Comparison between the outcome of trial of labour and elective repeat caesarean section in Kiambu district hospital: a retrospective cohort study

  • BN Musila
  • K Kamau
  • O Gachuno

Abstract

Objective: To determine the pregnancy outcomes in patients with one previous Caesarean section scar who underwent trial of labour as compared to those who had elective repeat Caesarean section at Kiambu District Hospital.
Design: A retrospective cohort study.
Setting: Post natal wards of Kiambu District Hospital.
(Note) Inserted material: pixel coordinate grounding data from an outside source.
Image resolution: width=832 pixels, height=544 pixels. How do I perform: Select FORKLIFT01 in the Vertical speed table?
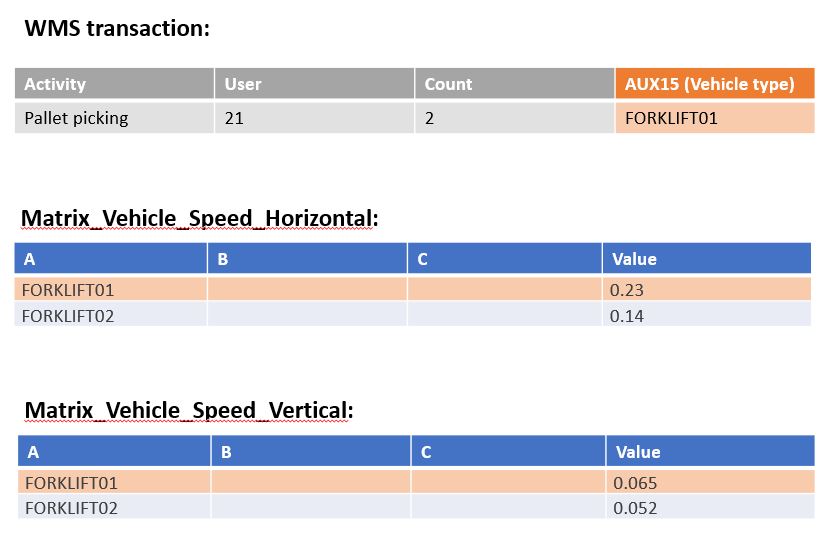[71, 483]
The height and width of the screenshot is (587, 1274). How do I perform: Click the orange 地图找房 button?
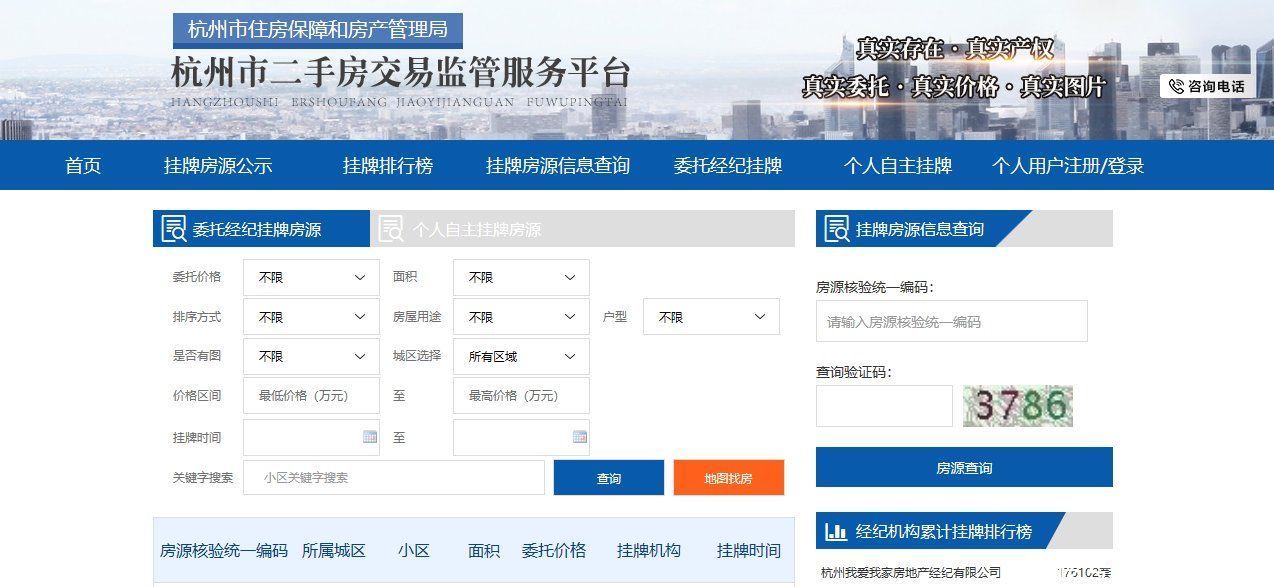pyautogui.click(x=729, y=478)
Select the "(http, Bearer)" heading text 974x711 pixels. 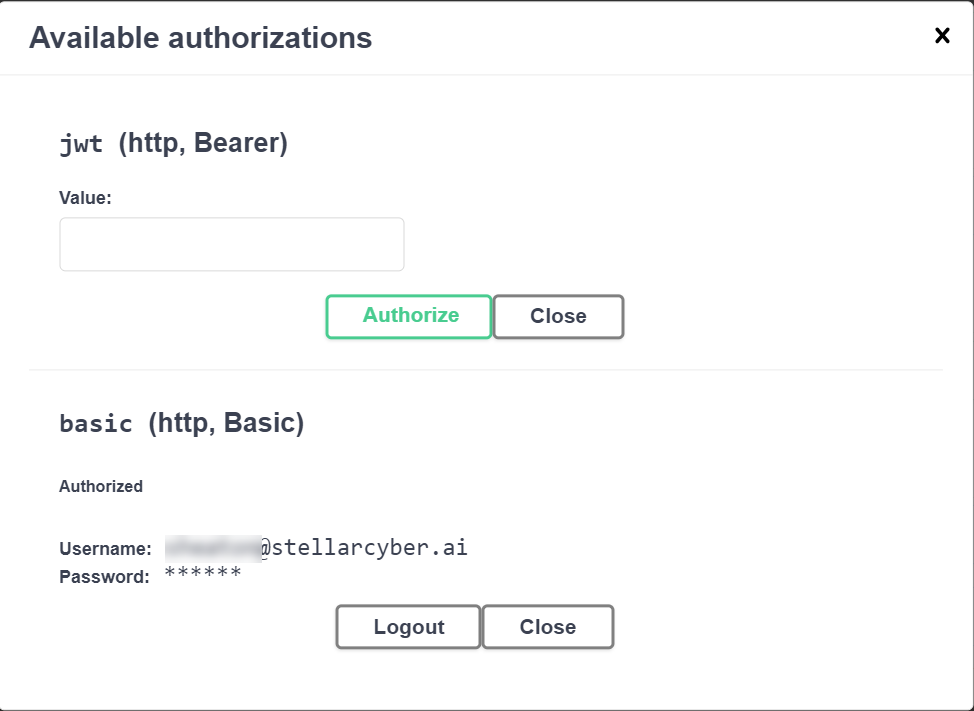pos(203,143)
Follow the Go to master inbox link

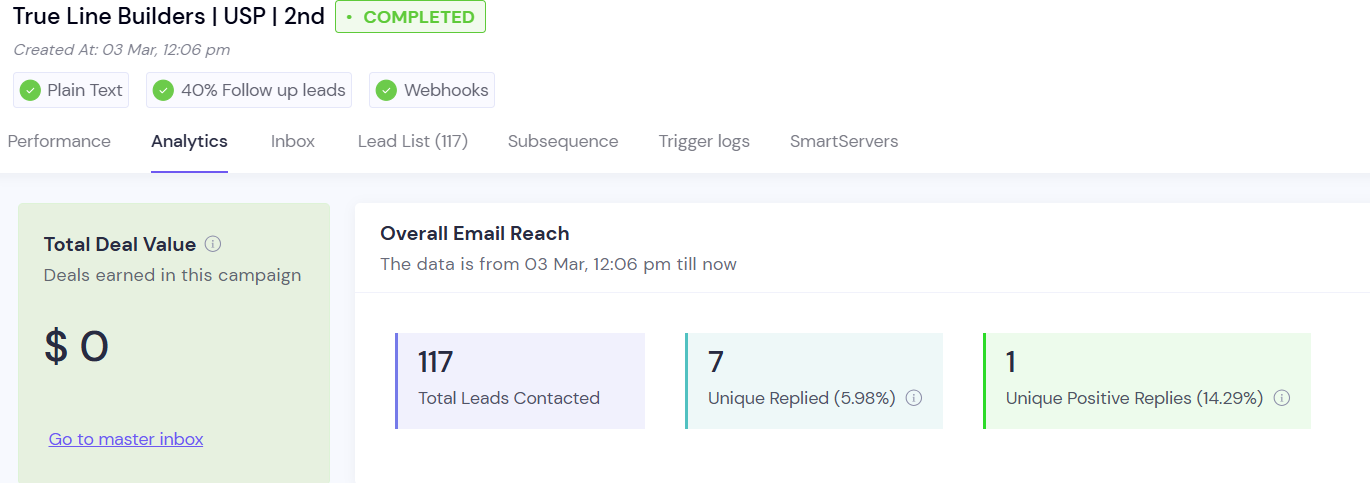[x=126, y=439]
Subjects: Medical records of all mothers with one previous Caesarean section scar who had delivered in Kiambu District Hospital were obtained and the information used to fill questionnaires. Maternal morbidity was assessed primarily based on post-natal hospital stay. Other maternal morbidity measures assessed included occurrence of uterine rupture, maternal death, need for hysterectomy, maternal blood loss, presence of visceral injury (bladder or gut) and post delivery infectious morbidity. In addition, the failure rate of trial of labour was determined. Foetal outcome was assessed based on APGAR score at five minutes, need for admission to the new born unit and the occurrence of early neonatal death.
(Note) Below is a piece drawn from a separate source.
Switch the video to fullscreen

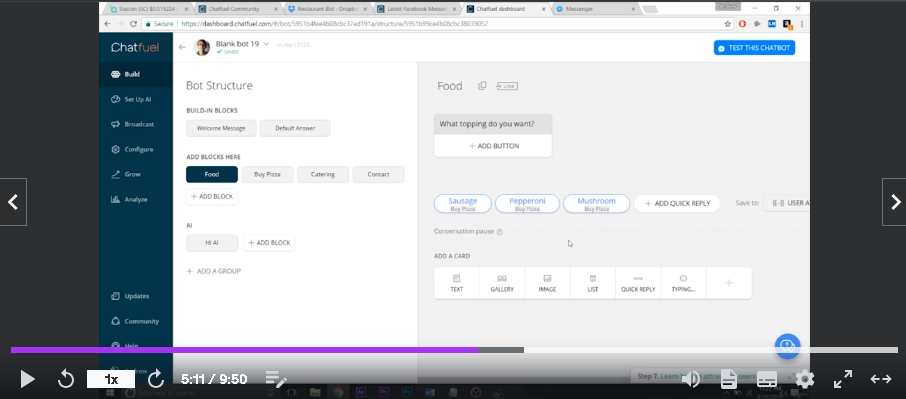point(843,379)
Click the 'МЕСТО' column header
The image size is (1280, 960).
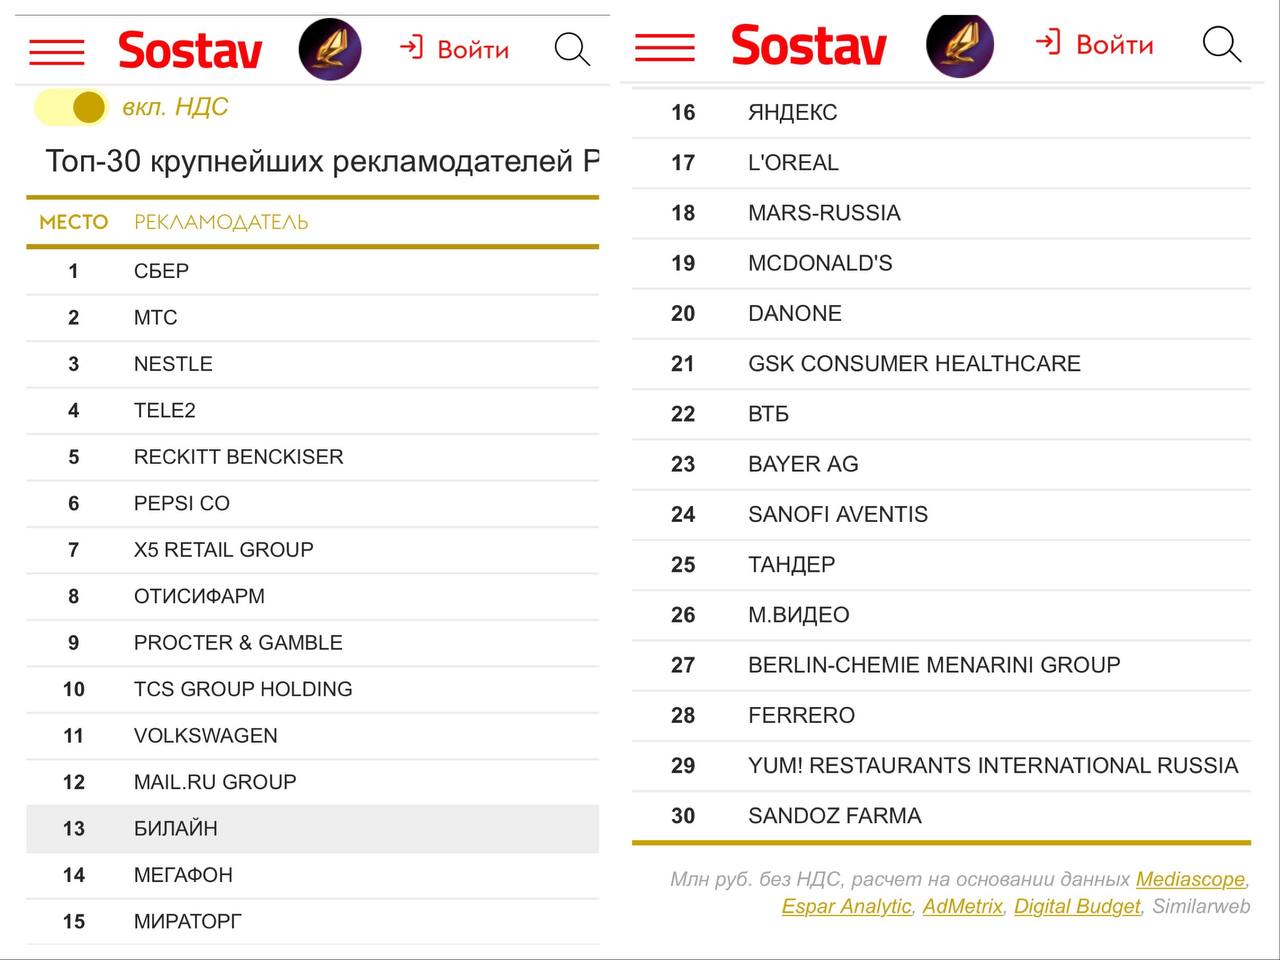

Results: A total of 142 participants were recruited of which 71 had undergone TOL and 71 had undergone ERCS. Clinical pelvimetry was the most common criteria used for selection of patients for TOL since 100% of all patients in the TOL group were assessed this way as compared to 80.3% in the ERCS group. The success rate of TOL was 50.7% in this study. Successful TOL was associated with less hospital stay since 91.6% stayed for two days or less as compared to ERCS where 84.5% stayed for 3-4days (P<0.001). Similarly, blood loss was less for those who had successful TOL where 97.2% lost less than 500mls as compared to ERCS where 85.9% lost 500mls or more. Maternal outcomes were worse in the 49.7% who failed TOL since only 57.1% of them had a post-natal hospital stay of three to four days as compared to 84.5% in the ERCS group( p=0.029) and 42.9% of the failed TOL group stayed in the hospital for five days or more as compared to only 15.5% in the ERCS group(p=0.002). Foetal outcome was worse in the TOL group since 11.3% had an APGAR score of less than eight at five minutes as compared to only 1.4% in the ERCS group(p=0.016). Similarly, 14.1% of newborns in the TOL group were admitted to the new born unit as compared to only 5.6% in the ERCS group(p=0.091). There were no early neonatal deaths reported in both groups.
Conclusion: Overall success rate for TOL was low necessitating emergency Caesarean section of which the maternal outcomes were worse than in the ERCS group. The foetal outcomes were better in the ERCS group as compared to the TOL group.